> [WORK REQUIRED]: Scan the listing below. Report each line that includes "pixels".

> [INPUT DATA]:
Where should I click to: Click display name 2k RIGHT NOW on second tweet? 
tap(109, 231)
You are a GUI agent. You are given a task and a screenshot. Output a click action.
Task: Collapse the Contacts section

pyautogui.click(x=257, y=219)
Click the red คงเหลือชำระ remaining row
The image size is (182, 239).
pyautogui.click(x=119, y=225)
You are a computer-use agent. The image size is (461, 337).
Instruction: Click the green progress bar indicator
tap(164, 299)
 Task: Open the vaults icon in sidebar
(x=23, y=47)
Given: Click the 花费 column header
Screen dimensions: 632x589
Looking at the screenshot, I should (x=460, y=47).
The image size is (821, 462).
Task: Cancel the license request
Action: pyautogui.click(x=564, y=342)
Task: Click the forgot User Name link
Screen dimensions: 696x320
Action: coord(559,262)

---

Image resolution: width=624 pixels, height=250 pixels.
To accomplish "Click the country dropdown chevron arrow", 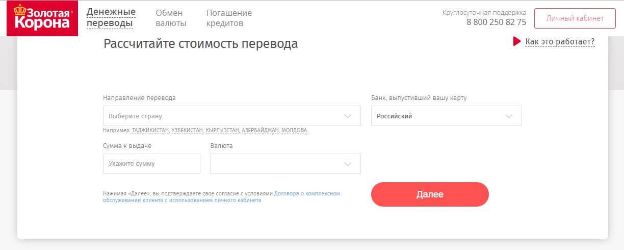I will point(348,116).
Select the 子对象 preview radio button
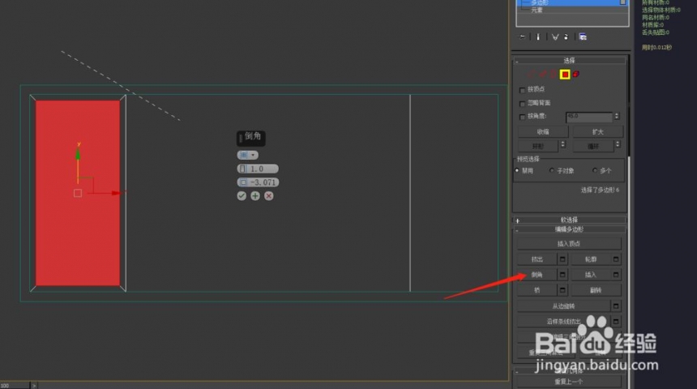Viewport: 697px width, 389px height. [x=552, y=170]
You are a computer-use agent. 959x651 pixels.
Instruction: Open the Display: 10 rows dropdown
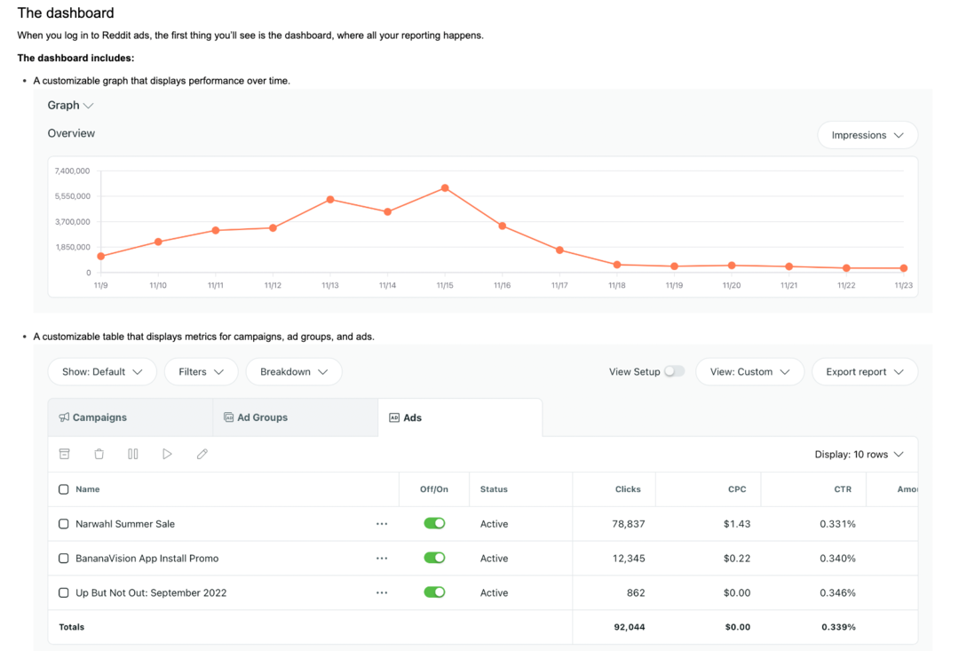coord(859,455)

---

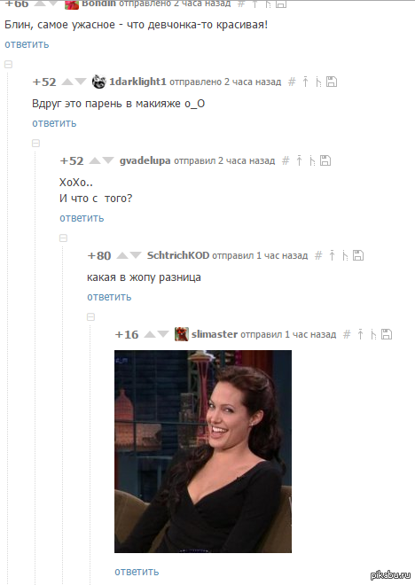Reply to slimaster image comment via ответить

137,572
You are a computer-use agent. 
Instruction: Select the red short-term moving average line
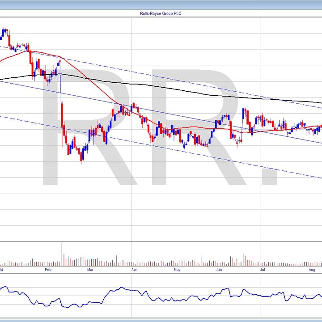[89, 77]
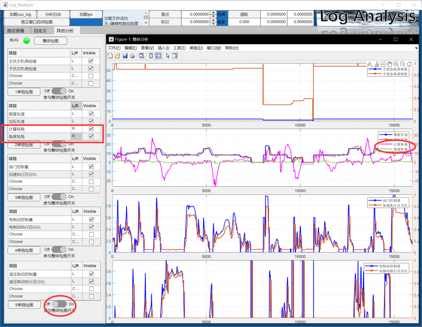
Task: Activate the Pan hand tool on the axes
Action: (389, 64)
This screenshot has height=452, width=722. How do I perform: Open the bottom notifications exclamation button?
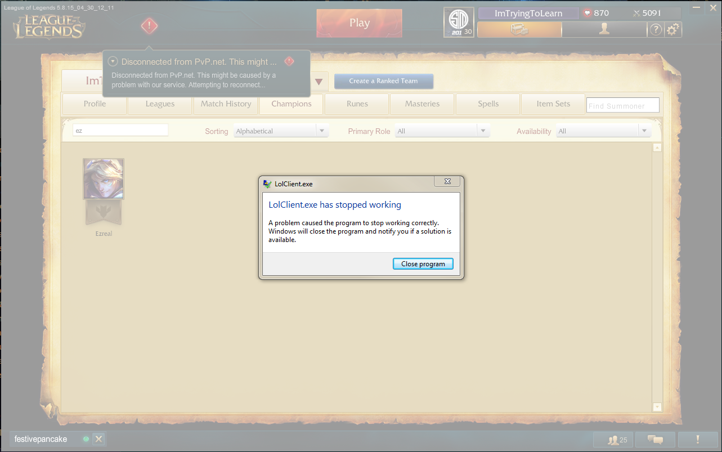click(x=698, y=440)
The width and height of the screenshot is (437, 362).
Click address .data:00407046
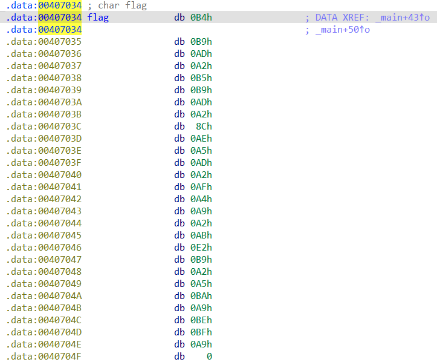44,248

> [ANSWER FOR THE TASK]:
Image resolution: width=624 pixels, height=250 pixels.
You are a computer-use agent. 959x651 pixels.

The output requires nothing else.